Since KeyID aliases complicate cache coherence, Intel processors will force evictions of older aliased data in certain configurations and circumstances. For example, an aliased access (say with KeyID K2) to an existing cacheline (say with KeyID K1), may evict the currently cached (K1) copy prior to re-fetching the same line with the new KeyID (K2). A similar modification to the address monitoring hardware utilized by the MONITOR instruction, which detects writes to a ‘target’ physical address, may also ignore the KeyID portion of incoming physical address snoop requests.
The known security implications of the above cache coherence and MONITOR hardware modifications are discussed below.
Intel TDX architecture assumes the VMM is untrusted and could potentially launch attacks against TDs on the same platform. Such an untrusted VMM could use the previously described cache coherence implementation in certain configurations to launch cache-based side-channel attacks with cacheline precision (for example, Flush + Reload, Flush + Flush); these new variants would not be possible without the KeyID-related cache coherence flows because the VMM cannot directly generate memory requests (and hence, cause flushes) with Intel TDX KeyIDs. These flush-based attacks typically have higher precision than other types of cache side-channel attacks that rely on cache set congruence such as Prime + Probe or Evict + Reload.
Similarly, the modification to the MONITOR hardware to ignore the KeyID allows an untrusted VMM in the context of Intel TDX to observe a TD’s memory access patterns. Meaning it can reveal the sequence of memory addresses that a TD accesses at cacheline granularity.
Note: The attacks described above reveal only memory access patterns/addresses accessed by a TD; they do not directly reveal the data held in those addresses.

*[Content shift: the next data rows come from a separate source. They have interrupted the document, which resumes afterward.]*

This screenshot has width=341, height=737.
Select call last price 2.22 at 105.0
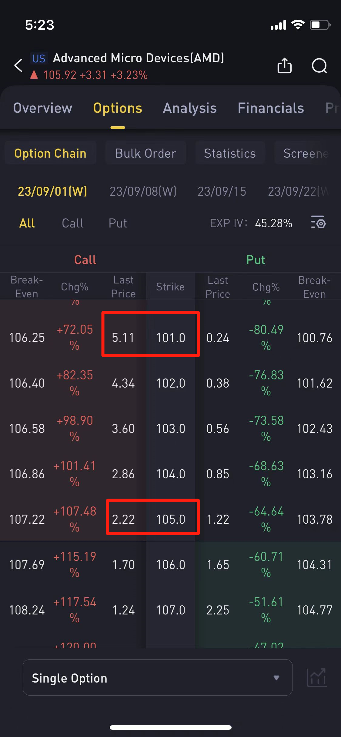[x=123, y=519]
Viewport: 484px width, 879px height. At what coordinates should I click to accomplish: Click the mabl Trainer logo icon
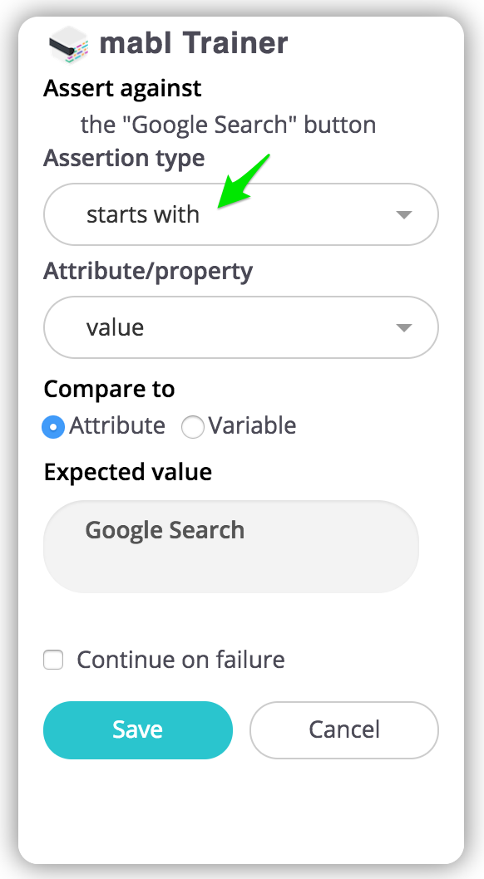(x=68, y=44)
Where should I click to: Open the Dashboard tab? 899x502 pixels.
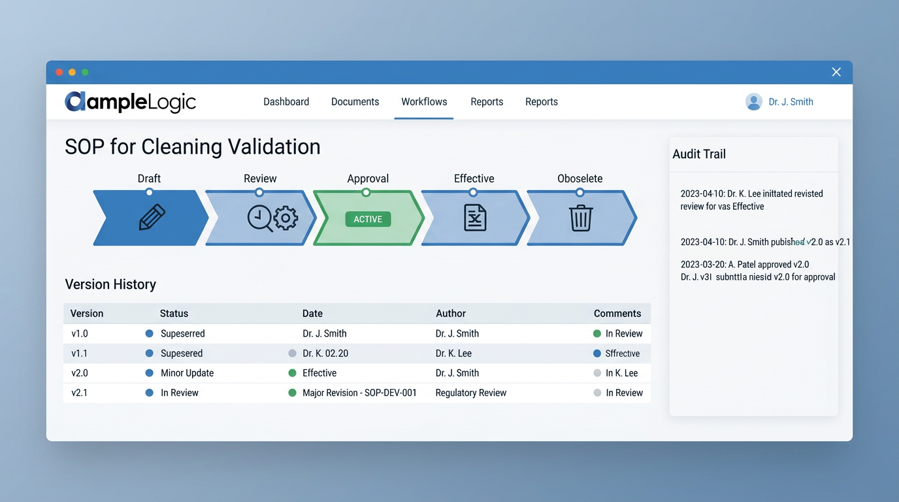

The above attacks require VMM privileges and are hence, relevant only in the context of a platform that uses Intel TDX to protect TDs against an untrusted/malicious VMM. They are not applicable to scenarios where the VMM is a trusted software component.
Since all the above attacks only reveal memory access patterns (but not the data at those addresses) to an attacker, they can be mitigated by adhering to Intel’s recommended secure coding practices and avoiding coding styles that make secret-based (for example, cryptographic key based) memory access. Please refer to the secure coding guidelines. Note that future Intel processors may implement new or modified memory coherence protocols, so software must not rely on the presence or absence of these KeyID-related coherence flows for correct operation.
KeyID-based cache aliases might occur in various configurations of Intel processors that support MKTME. The KeyID alias flushing behavior may be enabled in a subset of these configurations, but it is only a potential security concern in systems using Intel TDX. This issue affects Intel processors that support Intel TDX (for example, processors formerly code named Sapphire Rapids) in certain configurations.